Many state agencies encourage the use of low flow sampling because it's designed to collect a sample that most truly represents the water in the screened section of the aquifer surrounding the monitoring well.
It does not come from water that is mixed within the well by a bailer or inertial sampler, nor does it come from an average of water that flowed the full length of a long screened interval.
The most common ground water purging and sampling methodology is to purge wells using bailers or high speed pumps to remove 3-5 casing volumes followed by sample collection.
Adverse impacts can occur through this method affecting sample quality by increasing levels of turbidity.
An overestimation of certain analytes - namely metals or hydrophobic organic compounds - may affect results with this method through the inclusion of otherwise immobile artifactual particles.

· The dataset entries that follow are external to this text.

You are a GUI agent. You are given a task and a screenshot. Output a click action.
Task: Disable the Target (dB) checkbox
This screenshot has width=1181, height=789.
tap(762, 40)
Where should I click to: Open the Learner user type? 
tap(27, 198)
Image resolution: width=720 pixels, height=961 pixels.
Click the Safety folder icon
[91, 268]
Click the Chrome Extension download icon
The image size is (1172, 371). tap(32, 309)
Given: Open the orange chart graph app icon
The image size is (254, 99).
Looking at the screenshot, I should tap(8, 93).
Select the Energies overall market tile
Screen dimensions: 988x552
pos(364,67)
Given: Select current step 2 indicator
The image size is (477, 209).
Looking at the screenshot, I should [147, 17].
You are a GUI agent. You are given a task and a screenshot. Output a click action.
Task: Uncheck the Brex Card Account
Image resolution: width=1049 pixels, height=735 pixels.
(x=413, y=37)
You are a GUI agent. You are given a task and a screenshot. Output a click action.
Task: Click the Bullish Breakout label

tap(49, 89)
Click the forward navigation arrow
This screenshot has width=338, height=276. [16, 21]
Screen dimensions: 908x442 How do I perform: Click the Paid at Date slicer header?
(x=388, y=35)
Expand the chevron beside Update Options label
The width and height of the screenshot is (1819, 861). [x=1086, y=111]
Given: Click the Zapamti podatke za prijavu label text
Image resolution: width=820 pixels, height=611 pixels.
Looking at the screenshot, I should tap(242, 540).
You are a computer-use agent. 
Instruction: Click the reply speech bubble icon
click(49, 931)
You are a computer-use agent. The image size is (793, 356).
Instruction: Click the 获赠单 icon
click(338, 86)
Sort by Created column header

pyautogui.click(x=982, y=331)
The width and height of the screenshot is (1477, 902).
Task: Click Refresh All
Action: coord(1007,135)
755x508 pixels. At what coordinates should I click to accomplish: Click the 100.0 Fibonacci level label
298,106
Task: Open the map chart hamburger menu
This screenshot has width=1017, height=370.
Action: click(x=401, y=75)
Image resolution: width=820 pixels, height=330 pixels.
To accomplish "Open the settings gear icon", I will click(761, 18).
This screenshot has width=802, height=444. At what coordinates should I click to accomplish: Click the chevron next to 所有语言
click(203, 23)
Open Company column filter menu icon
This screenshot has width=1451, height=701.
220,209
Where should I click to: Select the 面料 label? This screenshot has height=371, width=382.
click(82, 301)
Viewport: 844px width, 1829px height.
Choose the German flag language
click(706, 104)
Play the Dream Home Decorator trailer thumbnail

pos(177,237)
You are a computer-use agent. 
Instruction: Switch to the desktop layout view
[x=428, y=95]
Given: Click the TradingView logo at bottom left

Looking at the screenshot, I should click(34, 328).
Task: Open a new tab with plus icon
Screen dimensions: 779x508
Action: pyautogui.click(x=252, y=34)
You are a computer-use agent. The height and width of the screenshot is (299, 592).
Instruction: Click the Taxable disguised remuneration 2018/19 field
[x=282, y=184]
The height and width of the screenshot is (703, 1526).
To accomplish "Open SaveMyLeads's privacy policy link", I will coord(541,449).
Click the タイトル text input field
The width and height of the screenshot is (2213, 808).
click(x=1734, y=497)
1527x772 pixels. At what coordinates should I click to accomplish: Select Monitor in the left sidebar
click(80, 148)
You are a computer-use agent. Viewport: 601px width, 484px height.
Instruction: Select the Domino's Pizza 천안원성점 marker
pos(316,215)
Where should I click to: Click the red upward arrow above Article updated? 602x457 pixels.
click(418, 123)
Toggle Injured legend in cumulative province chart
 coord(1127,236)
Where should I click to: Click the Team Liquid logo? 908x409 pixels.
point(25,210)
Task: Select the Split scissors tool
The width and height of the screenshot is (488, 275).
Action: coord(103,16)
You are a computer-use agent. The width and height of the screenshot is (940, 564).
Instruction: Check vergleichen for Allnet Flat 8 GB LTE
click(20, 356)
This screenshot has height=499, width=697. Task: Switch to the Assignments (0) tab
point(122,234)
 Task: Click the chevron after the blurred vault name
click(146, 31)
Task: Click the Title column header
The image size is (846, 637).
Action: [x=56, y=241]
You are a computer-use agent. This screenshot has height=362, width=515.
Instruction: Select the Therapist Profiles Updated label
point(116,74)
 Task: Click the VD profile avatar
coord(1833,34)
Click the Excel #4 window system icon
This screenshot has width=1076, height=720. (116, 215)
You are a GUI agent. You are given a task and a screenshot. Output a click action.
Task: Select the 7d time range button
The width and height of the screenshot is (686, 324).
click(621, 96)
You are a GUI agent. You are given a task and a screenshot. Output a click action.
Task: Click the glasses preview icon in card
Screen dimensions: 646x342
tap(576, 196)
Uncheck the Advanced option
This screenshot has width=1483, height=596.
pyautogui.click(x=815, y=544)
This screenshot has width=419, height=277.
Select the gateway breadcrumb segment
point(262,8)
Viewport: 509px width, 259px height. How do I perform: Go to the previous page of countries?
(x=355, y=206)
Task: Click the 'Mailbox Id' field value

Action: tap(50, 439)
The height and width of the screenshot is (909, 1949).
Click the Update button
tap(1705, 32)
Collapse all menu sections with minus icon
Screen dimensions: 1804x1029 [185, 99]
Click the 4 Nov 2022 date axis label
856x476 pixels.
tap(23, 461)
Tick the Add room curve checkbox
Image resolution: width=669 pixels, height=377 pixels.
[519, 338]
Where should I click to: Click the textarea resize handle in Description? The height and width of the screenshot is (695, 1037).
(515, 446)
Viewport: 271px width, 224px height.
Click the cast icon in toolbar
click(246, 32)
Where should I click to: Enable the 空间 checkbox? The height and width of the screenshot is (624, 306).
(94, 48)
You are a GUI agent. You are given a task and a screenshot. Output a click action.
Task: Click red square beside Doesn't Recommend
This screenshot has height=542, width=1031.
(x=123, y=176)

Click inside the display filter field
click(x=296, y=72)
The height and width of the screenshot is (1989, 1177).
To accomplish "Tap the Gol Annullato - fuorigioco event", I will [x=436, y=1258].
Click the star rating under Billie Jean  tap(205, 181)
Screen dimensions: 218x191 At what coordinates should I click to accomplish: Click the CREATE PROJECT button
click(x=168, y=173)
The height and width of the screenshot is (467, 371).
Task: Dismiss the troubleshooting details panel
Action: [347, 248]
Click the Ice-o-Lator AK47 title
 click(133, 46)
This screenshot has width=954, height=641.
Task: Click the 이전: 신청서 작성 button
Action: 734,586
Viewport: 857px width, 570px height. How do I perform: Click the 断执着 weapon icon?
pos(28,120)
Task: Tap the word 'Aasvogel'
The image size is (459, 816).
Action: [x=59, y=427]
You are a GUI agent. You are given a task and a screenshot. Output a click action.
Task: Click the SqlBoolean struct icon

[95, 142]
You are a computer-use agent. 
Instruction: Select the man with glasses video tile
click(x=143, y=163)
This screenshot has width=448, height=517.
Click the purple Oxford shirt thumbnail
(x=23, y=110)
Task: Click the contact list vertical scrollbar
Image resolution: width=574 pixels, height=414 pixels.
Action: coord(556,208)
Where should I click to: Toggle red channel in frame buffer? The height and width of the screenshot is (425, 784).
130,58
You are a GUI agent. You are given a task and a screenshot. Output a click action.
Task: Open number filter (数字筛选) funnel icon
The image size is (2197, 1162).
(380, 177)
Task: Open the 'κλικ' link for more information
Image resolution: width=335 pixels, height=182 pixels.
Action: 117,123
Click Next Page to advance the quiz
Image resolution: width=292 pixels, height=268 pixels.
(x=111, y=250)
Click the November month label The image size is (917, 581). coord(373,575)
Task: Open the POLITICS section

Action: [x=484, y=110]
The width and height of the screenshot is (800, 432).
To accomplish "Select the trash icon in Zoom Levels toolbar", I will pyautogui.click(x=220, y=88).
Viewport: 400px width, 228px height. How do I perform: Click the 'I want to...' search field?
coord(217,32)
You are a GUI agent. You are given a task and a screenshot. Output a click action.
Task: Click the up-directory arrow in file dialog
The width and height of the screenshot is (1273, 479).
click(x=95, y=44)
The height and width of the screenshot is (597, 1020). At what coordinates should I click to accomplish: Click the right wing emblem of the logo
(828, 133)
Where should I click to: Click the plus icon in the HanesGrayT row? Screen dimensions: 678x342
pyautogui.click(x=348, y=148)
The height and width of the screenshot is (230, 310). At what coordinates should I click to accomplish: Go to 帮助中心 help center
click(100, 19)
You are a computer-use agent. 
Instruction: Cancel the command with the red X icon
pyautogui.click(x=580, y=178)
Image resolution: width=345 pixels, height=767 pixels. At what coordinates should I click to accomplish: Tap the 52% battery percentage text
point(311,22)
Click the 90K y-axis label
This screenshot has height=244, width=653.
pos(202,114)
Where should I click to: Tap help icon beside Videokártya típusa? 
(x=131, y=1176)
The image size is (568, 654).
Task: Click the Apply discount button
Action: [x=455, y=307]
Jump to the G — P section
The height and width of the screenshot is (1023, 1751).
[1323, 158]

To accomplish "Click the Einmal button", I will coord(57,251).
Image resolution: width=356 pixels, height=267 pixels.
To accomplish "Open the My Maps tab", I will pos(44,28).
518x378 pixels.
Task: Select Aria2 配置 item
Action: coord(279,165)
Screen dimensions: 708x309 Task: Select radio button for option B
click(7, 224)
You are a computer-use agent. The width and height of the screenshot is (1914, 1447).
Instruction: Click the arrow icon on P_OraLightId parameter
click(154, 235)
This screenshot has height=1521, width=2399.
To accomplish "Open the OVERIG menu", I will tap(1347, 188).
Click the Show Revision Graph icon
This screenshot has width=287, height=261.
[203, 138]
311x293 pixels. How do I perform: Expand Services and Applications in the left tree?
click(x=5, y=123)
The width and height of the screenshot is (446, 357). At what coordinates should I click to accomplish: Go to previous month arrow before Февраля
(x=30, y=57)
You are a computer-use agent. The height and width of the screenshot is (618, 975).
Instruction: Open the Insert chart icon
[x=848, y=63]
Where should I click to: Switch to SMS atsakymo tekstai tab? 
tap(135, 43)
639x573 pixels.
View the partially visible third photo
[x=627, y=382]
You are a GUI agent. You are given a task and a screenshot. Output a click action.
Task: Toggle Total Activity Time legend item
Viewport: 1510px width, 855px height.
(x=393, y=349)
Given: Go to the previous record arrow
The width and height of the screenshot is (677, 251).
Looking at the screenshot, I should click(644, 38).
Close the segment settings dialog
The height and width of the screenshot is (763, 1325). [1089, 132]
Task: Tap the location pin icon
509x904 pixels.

Filtration of these turbid particles has proved undesirable in rectifying the turbidity problem and may, in fact, bias the results of contaminant concentration on the low side by potentially removing mobile (contaminant-associated) particles.
Using low flow purging and sampling to reduce sampling induced turbidity can often mitigate these problems.
Benefits of low flow sampling include:
* Representative samples of the mobile load of contaminants (dissolved and colloid-associated).
* Less operator variability and greater control.
* Reduced stress on the formation (minimal drawdown).
* Less mixing of stagnant casing water with formation water.
* Reduced turbidity, therefore reduced need for field filtration.
* Reduced time and money spent per sample.
* Smaller purging volumes decrease environmental impacts and potential disposal costs.
* Better sampling consistency.
Low flow sampling: the pumping system
In order to minimise the hydraulic stress placed on an aquifer during purging and sampling, the technique of using low flow sampling is recommended.
This is typically done through the use of an adjustable rate pump to remove water from the screened zone at a rate less than the recharge capacity of the well.
This technique will cause minimal drawdown within well and reduce mixing between stagnant casing water and formation water.
The Geotech Low Flow Pumping System incorporates a bladder pump, low flow controller, compressor and 12v battery in one lightweight carry case. This kit allows pumping from 60m in a 50mm well casing.
Low flow sampling: drawdown/water level meter
Low flow sampling does not require a specific flow rate or purge volume. Low flow refers to the velocity with which water enters the pump intake and that is imparted to the formation pore water in the immediate vicinity of the well screen.
To ensure the pump flow rate is less than the recharge capacity of the well, drawn down is concurrently measured whilst pumping. Drawdown is measured with a water level meter.
Water level drawdown provides the best indication of the stress imparted by a given flow rate for any given hydrological situation.
Typical flow rates on the order of 0.1-0.5L/min are used, but this does depend on site-specific hydrogeology. A Heron Water Level Meter is perfect for this task.
Low flow sampling: water quality meter
Low flow sampling also relies on the ability to collect samples after water level and measured field parameters stabilise over three consecutive readings taken three to five minutes apart.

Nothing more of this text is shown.